- Location: Beck Hole, North Yorkshire
- Coordinates: 54°24′18″N 0°45′07″W﻿ / ﻿54.405°N 0.752°W
- Type: Reservoir
- Catchment area: 9 hectares (22 acres)
- Basin countries: England
- Managing agency: Yorkshire Water
- Built: 1884
- Max. length: 270 metres (300 yd)
- Surface area: 2 hectares (4.9 acres)
- Average depth: 3.5 metres (11 ft)
- Water volume: 62,031 cubic metres (2,190,600 cu ft)
- Surface elevation: 177 metres (581 ft)

= Randy Mere Reservoir =

Reservoir in North Yorkshire, England

Randy Mere Reservoir (also known as Randymere Reservoir), is a freshwater reservoir owned and operated by Yorkshire Water, near Beck Hole, in North Yorkshire, England. The reservoir was built in the 1880s by Whitby Water Company and holds about 62,000 m3 of water. The reservoir is built on an overflow channel for the proglacial Lake Eskdale, and before being converted into a reservoir, the area was a tarn and a marsh that was used as a commercial leech fishery.

== History ==

The Whitby Waterworks Act 1864 (27 & 28 Vict. c. ccix) authorised the building of a reservoir on Randy Mere. The right to take water from the springs in the Hazel Head area (which feed the reservoir) were acquired in 1871, and in 1884, the reservoir was constructed by Edward Easton & Company with two earthen embankments, one at either end of the reservoir, each being 75 yard in width, and 300 yard between them. The reservoir was built on an existing tarn and marshy ground that was once the site of a commercial leech fishery; locals would wade through the marsh with bare legs and then remove any leeches which had attached themselves to their bare skin. Soon after the opening of the reservoir, water was seen to be leaking from the sandstone around the dam. The had to repair this leak by applying puddle clay walls to the reservoir, but first, they had to prove that the new works, and the original works, were granted under the Whitby Waterworks Act 1864 that gave the water rights for Hazel Head Springs. This was granted under the Whitby Water Act 1895 (58 & 59 Vict. c. xxxvii). Eventually, bituminous sheeting was laid on the bed of the reservoir to stop it seeping between 110,000 impgal and 250,000 impgal per day. These works were completed in 1900 at a cost of £9,000.

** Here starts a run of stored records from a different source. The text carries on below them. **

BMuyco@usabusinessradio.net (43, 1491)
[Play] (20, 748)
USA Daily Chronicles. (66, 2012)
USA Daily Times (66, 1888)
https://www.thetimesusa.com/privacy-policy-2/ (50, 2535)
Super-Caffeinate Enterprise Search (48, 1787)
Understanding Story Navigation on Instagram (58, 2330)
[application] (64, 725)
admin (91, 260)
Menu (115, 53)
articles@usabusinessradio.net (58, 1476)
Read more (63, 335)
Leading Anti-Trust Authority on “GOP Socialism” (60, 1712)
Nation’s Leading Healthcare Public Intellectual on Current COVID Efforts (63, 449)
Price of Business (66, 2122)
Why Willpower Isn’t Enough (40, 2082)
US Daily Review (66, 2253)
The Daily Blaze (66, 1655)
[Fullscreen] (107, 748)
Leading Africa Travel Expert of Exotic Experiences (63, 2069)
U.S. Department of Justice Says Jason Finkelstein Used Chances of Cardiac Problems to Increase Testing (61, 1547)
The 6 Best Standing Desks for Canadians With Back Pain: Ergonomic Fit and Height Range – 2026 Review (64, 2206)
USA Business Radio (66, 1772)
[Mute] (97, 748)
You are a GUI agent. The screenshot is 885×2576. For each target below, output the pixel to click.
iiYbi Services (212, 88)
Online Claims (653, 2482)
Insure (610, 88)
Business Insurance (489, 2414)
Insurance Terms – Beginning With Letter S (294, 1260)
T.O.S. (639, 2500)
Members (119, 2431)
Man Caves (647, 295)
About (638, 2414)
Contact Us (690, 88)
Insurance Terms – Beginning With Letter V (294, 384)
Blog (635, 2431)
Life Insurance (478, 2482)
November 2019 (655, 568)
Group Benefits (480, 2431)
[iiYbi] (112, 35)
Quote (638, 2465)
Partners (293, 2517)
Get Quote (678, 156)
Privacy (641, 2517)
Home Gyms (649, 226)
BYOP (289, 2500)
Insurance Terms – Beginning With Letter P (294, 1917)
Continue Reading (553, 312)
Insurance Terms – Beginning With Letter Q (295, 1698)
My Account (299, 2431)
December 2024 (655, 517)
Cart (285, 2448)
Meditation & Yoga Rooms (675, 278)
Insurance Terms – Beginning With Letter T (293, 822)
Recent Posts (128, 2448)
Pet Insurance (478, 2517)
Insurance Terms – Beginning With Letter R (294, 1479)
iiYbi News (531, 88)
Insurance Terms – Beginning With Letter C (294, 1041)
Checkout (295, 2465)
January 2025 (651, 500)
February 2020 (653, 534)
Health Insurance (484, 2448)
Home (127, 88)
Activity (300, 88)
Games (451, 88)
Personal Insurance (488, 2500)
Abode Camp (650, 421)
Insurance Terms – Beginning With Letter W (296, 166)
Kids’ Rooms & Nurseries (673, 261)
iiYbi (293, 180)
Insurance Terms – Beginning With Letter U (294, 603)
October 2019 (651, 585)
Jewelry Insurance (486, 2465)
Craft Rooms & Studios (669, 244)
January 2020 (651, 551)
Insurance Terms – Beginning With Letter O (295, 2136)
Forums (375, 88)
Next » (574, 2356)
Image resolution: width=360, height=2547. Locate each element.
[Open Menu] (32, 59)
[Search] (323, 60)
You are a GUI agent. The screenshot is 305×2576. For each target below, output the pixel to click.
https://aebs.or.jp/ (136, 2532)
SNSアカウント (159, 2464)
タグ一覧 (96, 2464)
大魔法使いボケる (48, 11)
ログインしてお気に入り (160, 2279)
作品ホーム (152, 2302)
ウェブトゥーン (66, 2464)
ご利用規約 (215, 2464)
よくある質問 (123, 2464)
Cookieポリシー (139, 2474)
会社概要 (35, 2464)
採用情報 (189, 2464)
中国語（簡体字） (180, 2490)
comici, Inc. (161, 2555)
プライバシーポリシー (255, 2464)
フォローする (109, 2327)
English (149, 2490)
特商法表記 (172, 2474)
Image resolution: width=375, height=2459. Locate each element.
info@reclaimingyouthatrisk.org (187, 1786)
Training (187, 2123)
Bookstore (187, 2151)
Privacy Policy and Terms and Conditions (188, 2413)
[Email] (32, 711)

During the rebuilding of 1895, the water supply to Whitby continued through the outfall pipe which bypassed the reservoir, and ran direct to a storage reservoir at Sneaton Castle in Whitby, though fresh water was restricted overnight. The rebuilding process also involved cosmetically altering the sides of the reservoir which had been left with boulders jutting out at all angles. The reservoir was refurbished and cleaned in 1971 to a cost of £45,520, and by this point it was in the control of Scarborough Corporation Waterworks, and then in 1973, it became an asset of Yorkshire Water.

Ordnance Survey mapping lists the lake as Randy Mere, but Randymere is also used frequently. The reservoir sits on an old overflow channel from the proglacial Lake Eskdale, and so became a marshy area; and because of this, it was historically known as Randay Mire, though it has also been recorded as Randay Mere and Raynday Mere. The name derives from Old English meaning either brink, edge, margin or shore. The reservoir is on Egton High Moor, close to the hamlet of Beck Hole, about 6 mi south-west of Sleights.

Randy Mere is open for angling, with rainbow and brown trout in the reservoir. Permits are issued for fishing between June and October by the Egton Estate, who used to own the land the tarn was once on, but they sold it to the waterworks company whilst retaining the fishing rights.